June 5, 2003 

An Interview* with Larry Young
Creator & Writer of Astronauts in Trouble
* via email

Billionaires with their own space programs, private spacecraft heading for the Moon, lunar land claims, civilians riding rockets... could these be news items at HobbySpace? Well, yes, as a matter of fact, but they are also the makings of the wild and amazing space adventures created by writer Larry Young and artists Charlie Adlard and Matt Smith in their series of space comic books called Astronauts in Trouble.

The AiT series begins with the book Live from the Moon in which a TV news crew investigates a corporation's mysterious activities and finds itself launched into a bigger story than the crewmembers ever imagined.

The Space 1959 follow-up speculates on an alternative space past with a what-if involving a secret rocket program in the early days of the space age. In One Shot-One Beer we step into a lunar pub and hear tall tales from old space hands relaxing after a tough day on the high frontier.

Larry Young was both a big comic book and space exploration fan as a kid and when he grew up he managed to fulfill one big childhood dream by going to work in the comic book business as a writer and publisher.

Astronauts in Trouble: Live from the Moon
Astronauts in Trouble:
Live from the Moon

by Larry Young, Charlie Adlard & Matt Smith

Unfortunately, though, he has not yet fulfilled his other dream of riding into space. By the mid-1990s, space exploration seemed to have faded from the scene and he didn't even find much in the way of space sci-fi comics. Inspired by the Pathfinder mission (and a comment from his wife) he decided to use his comic book skills to create some space exploration via his imagination and wrote Live from the Moon, whose success was followed a few years later by the other books.

In my Solar Sci-Fi section I advocate a return from intragalactic adventures and back to space stories that take place in our own time, in our own star system.
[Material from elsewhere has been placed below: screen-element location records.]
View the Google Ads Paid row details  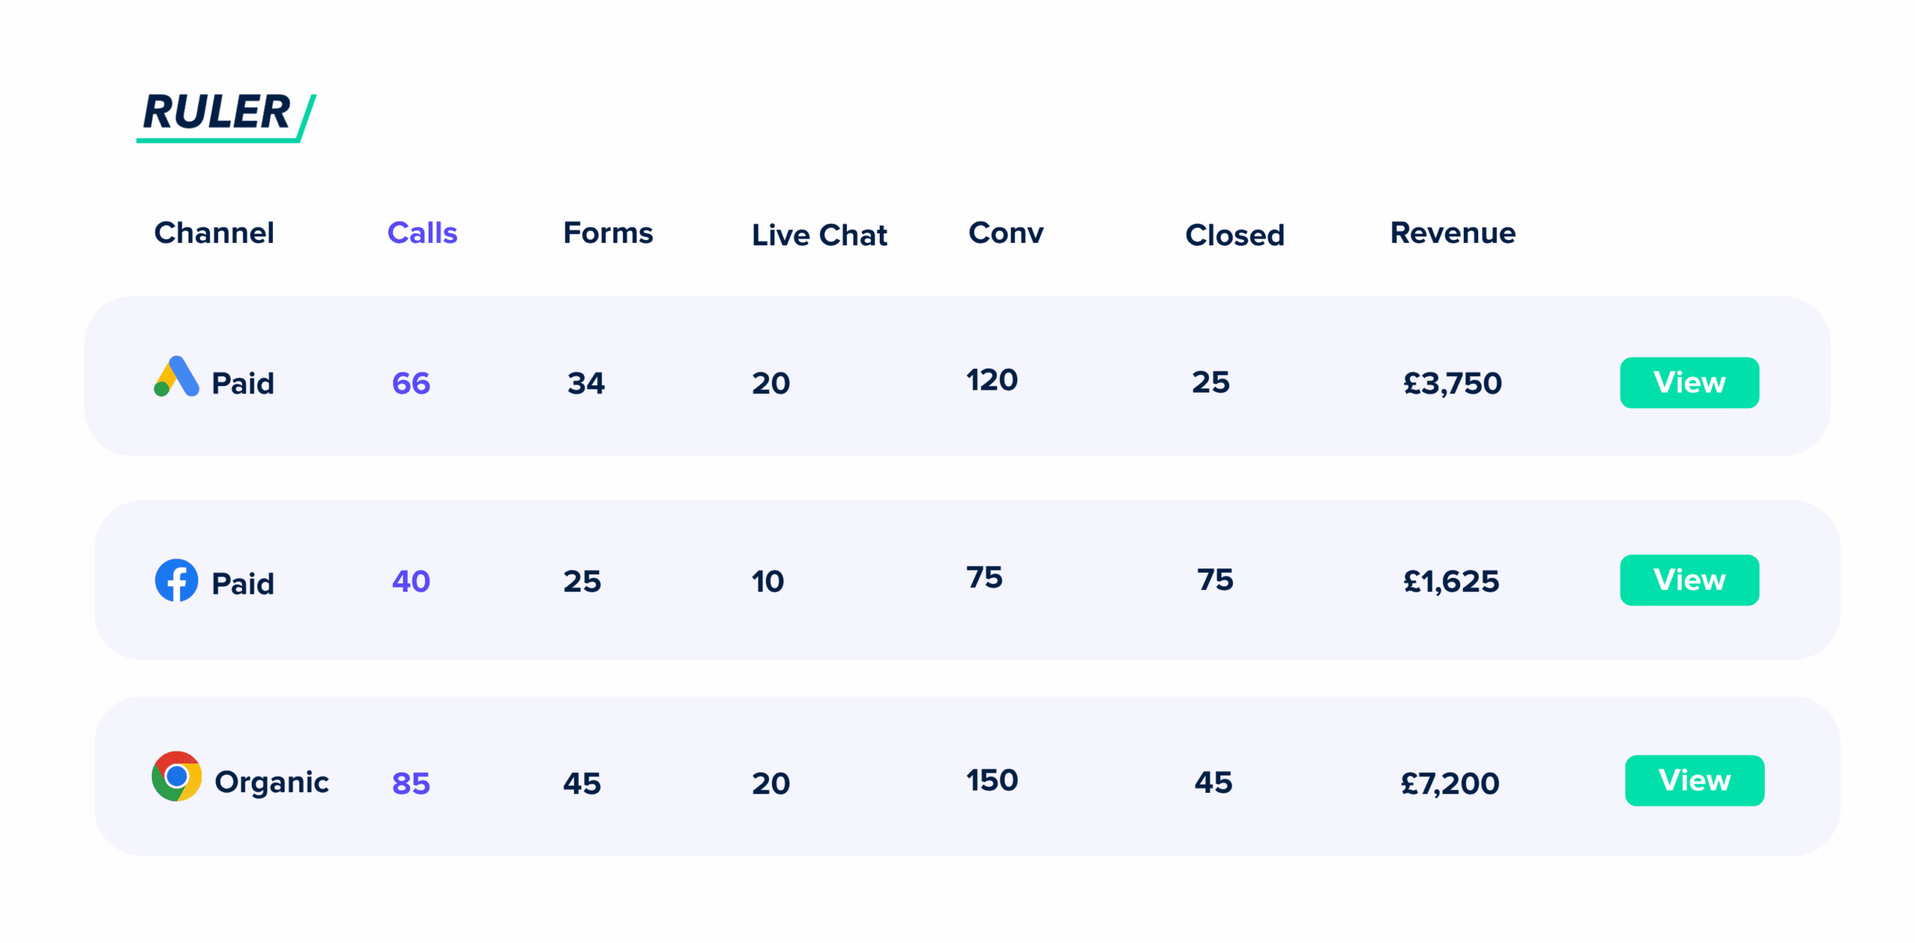tap(1688, 382)
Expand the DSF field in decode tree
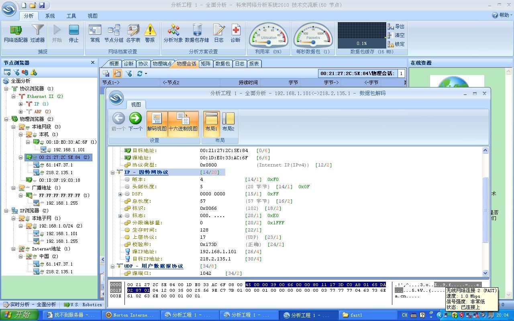This screenshot has width=514, height=321. [120, 194]
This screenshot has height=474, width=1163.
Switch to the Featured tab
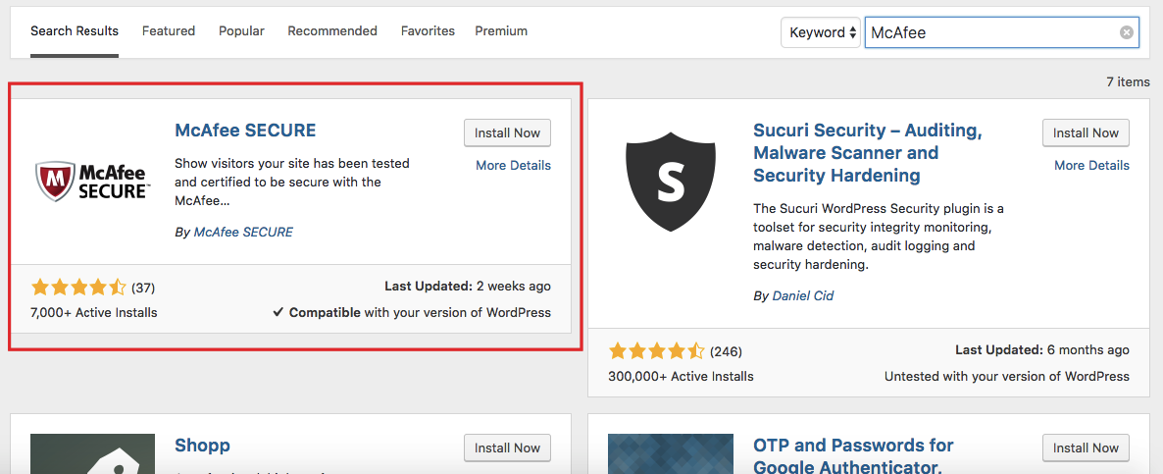[x=169, y=31]
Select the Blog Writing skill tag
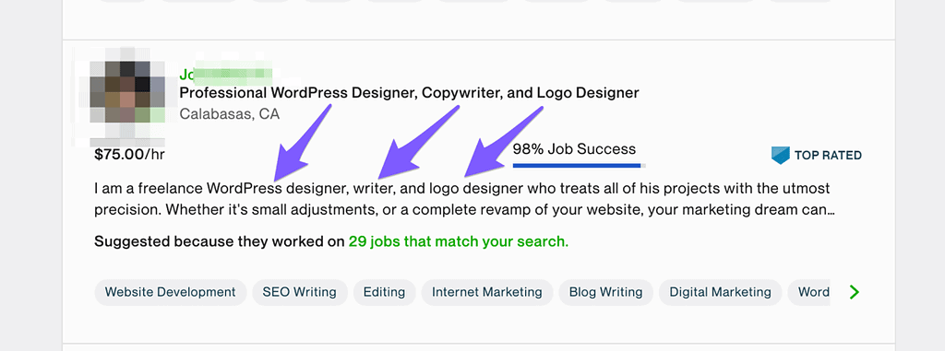The image size is (945, 351). (x=606, y=292)
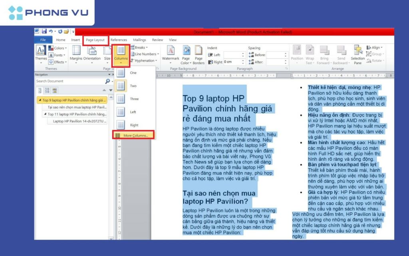This screenshot has height=256, width=409.
Task: Open the File tab
Action: 43,40
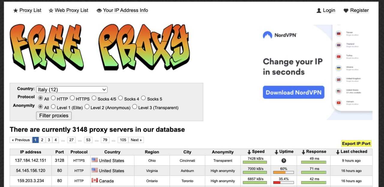The width and height of the screenshot is (384, 187).
Task: Click the Download NordVPN ad banner button
Action: point(293,92)
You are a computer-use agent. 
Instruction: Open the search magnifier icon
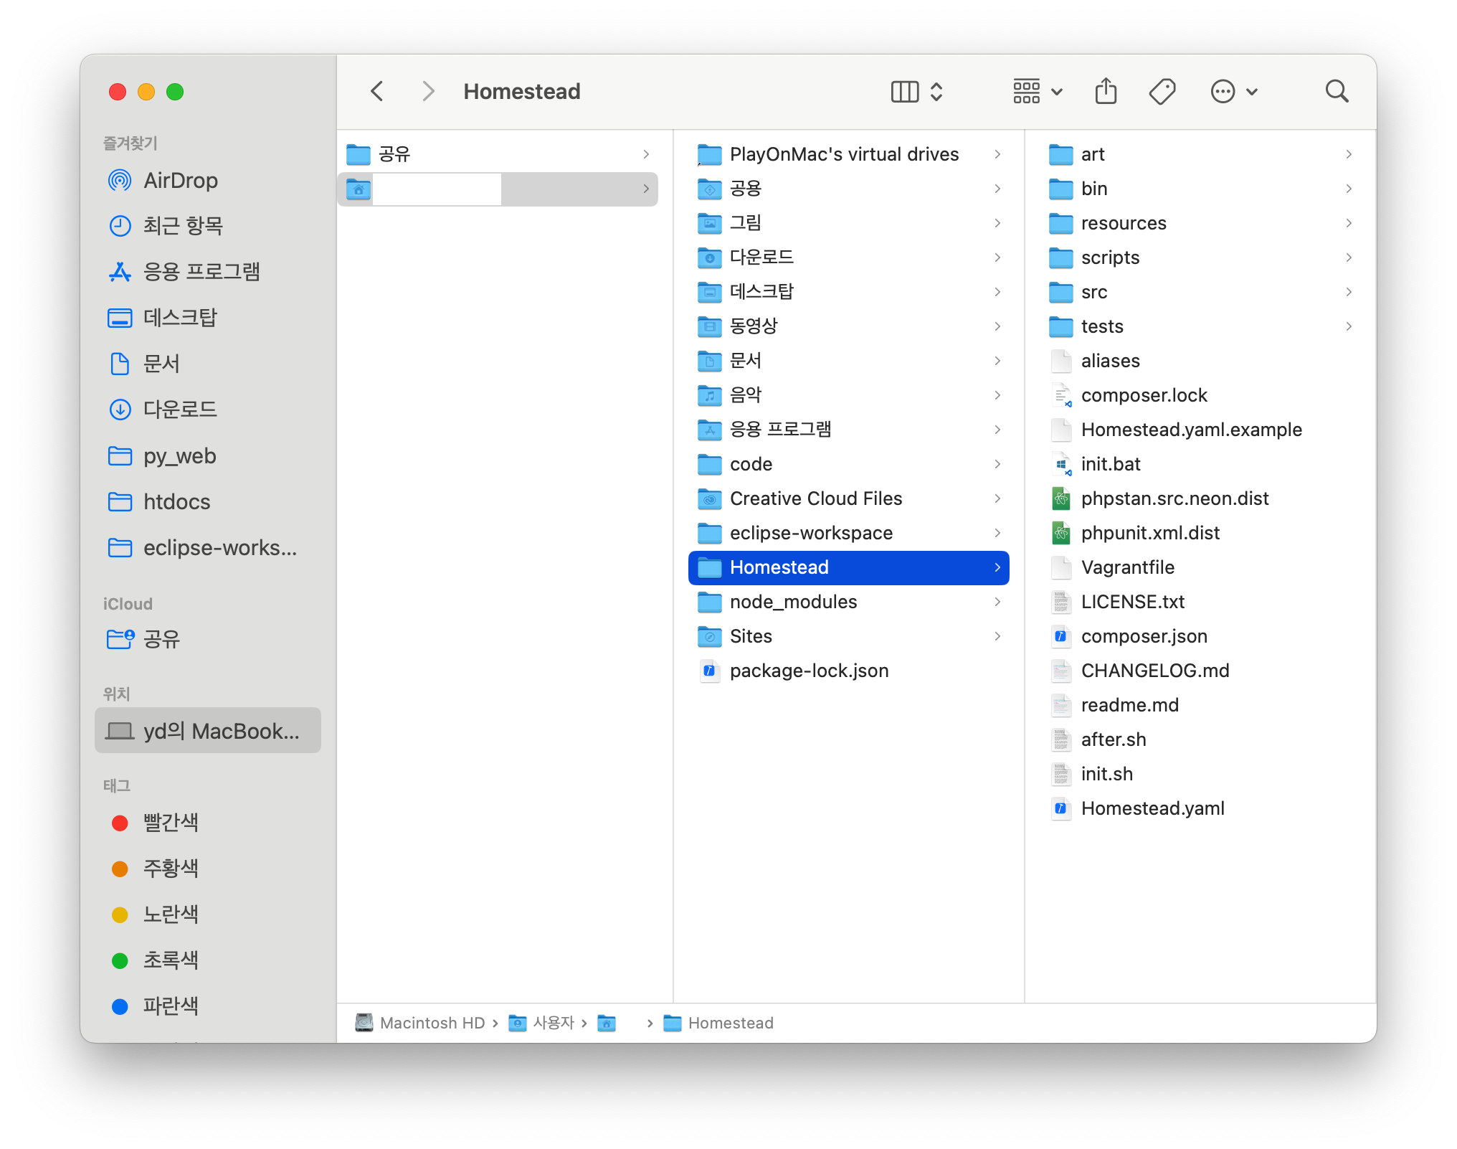[x=1337, y=92]
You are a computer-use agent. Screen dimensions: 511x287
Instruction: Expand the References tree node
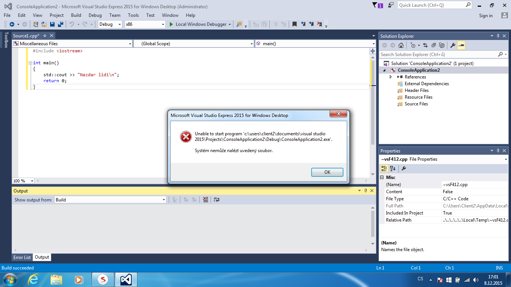[x=391, y=77]
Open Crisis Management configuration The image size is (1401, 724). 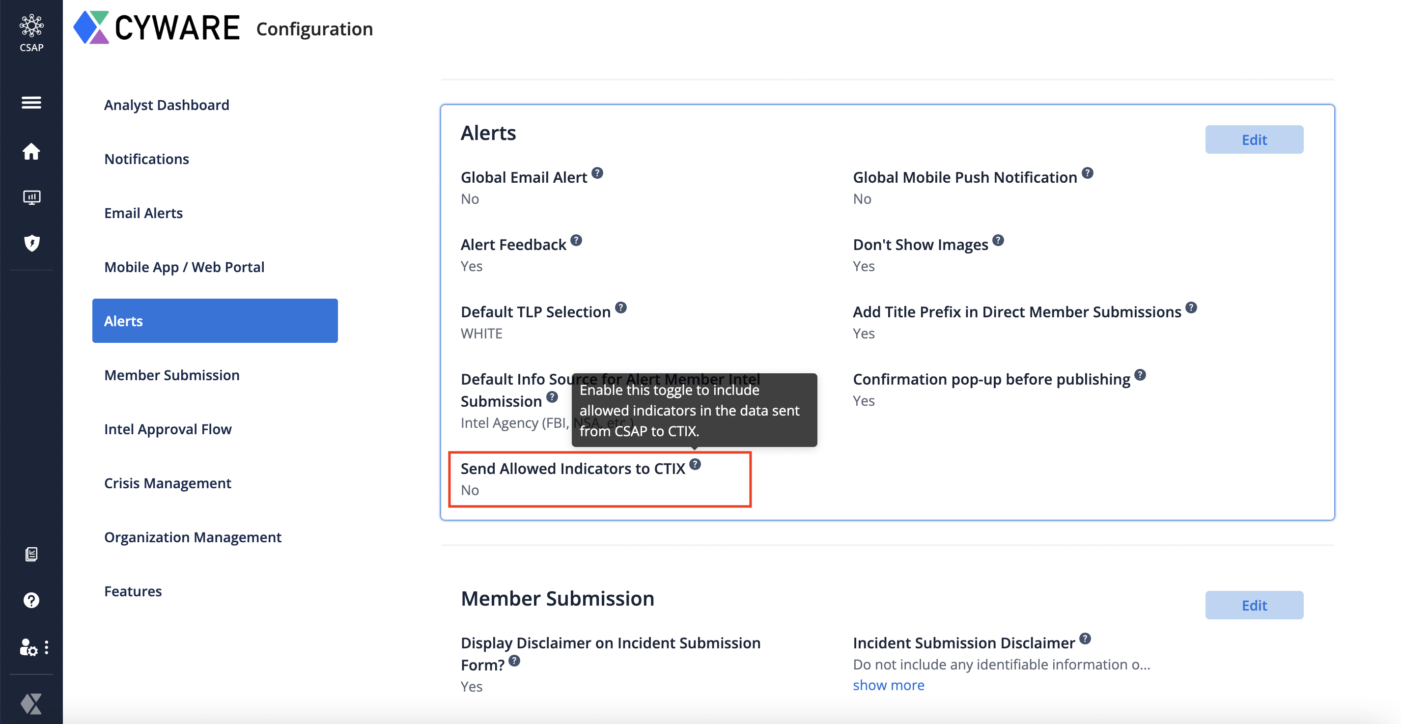[x=168, y=483]
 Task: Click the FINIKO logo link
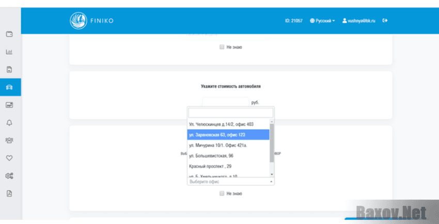click(92, 21)
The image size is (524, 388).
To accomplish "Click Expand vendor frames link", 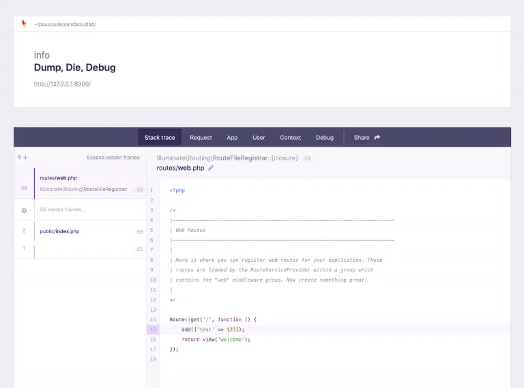I will (113, 158).
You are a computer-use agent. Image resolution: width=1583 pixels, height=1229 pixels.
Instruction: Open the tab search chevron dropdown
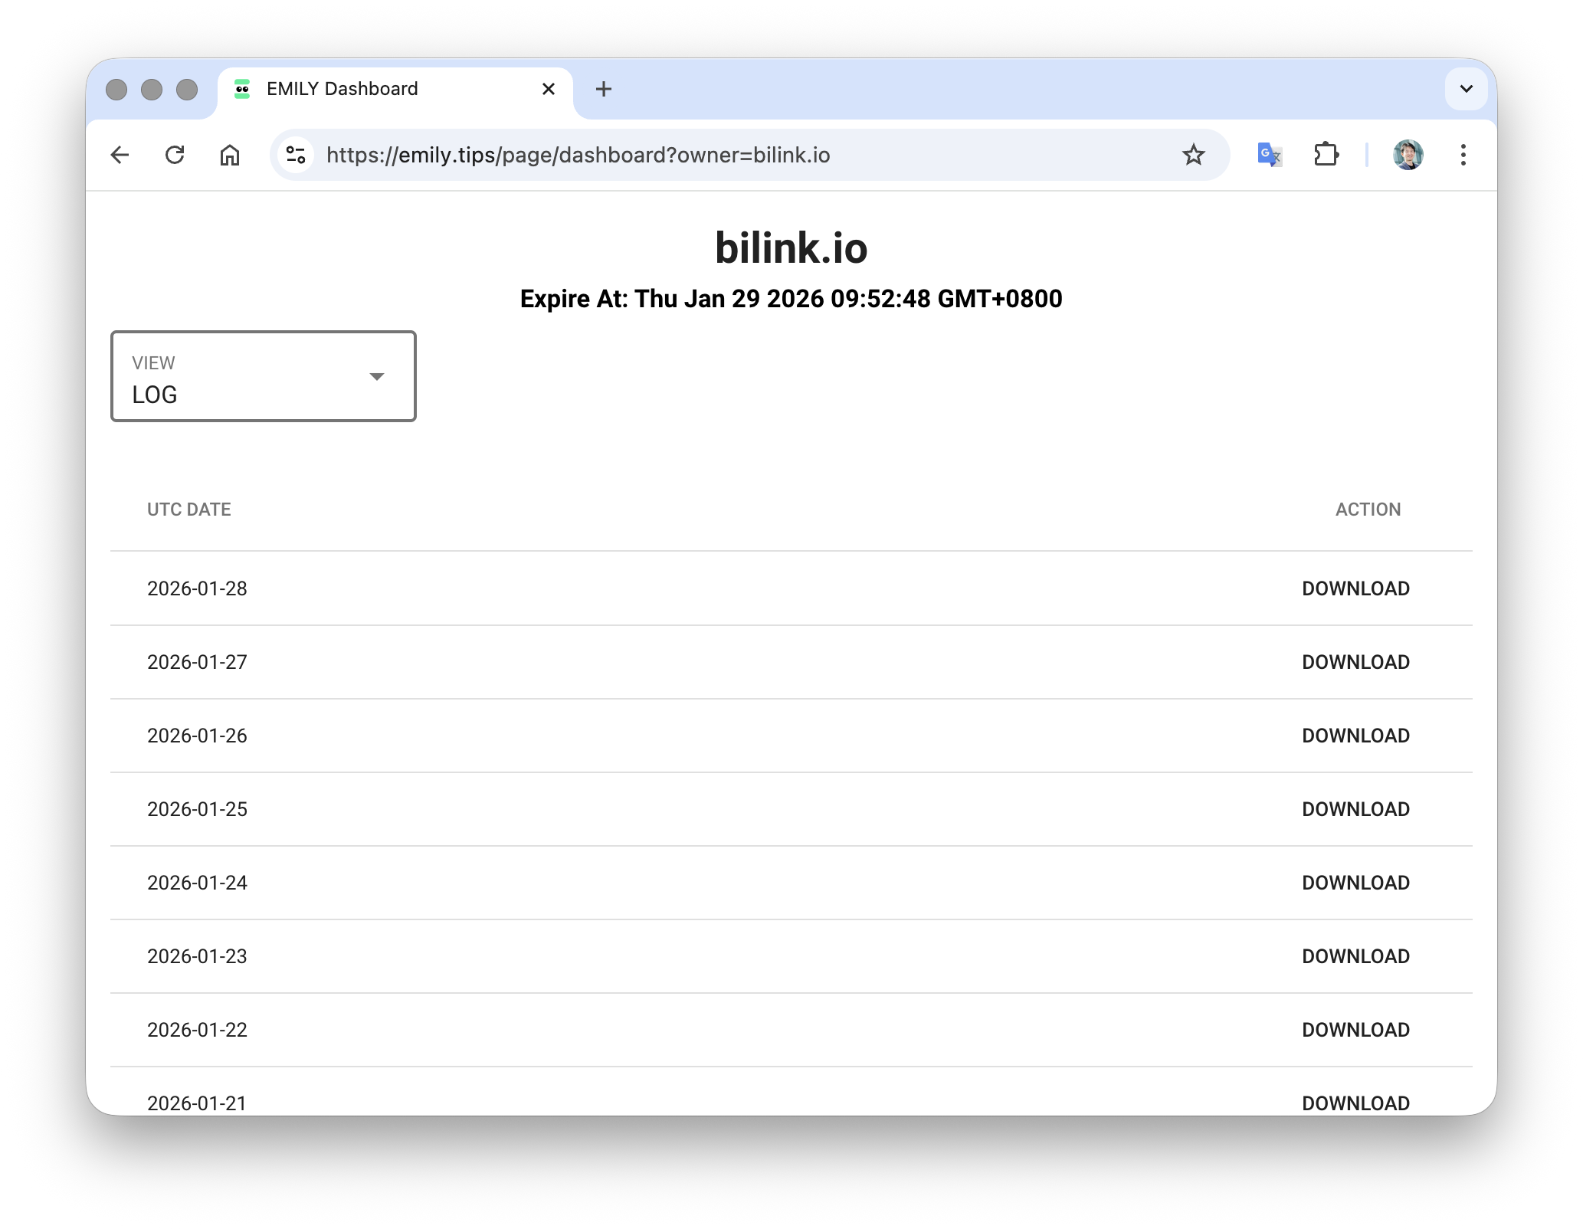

Unfortunately, many near-future space sci-fi offerings, especially in film and TV, have not been very successful. They often seem flat and uninspired, particularly to young people. The AiT series, on the other hand, manages to make near-future space sci-fi once again seem cool and hip.

I contacted Mr. Young to try to get an idea of how he and his collaborators managed to do this. The Space.com article - Live from the Moon: It's 'Astronauts in Trouble' - Space.com - Apr. 15.00 - and interview - Ground Control to Larry Young - Space.com - Apr.12.00 - covered the particulars of the stories so I thought I would focus more on the broader issue of near-future space sci-fi.


HS: How would you describe your own interest in space and how it developed? Did you follow the space program closely as a kid? Were you particularly into space sci-fi?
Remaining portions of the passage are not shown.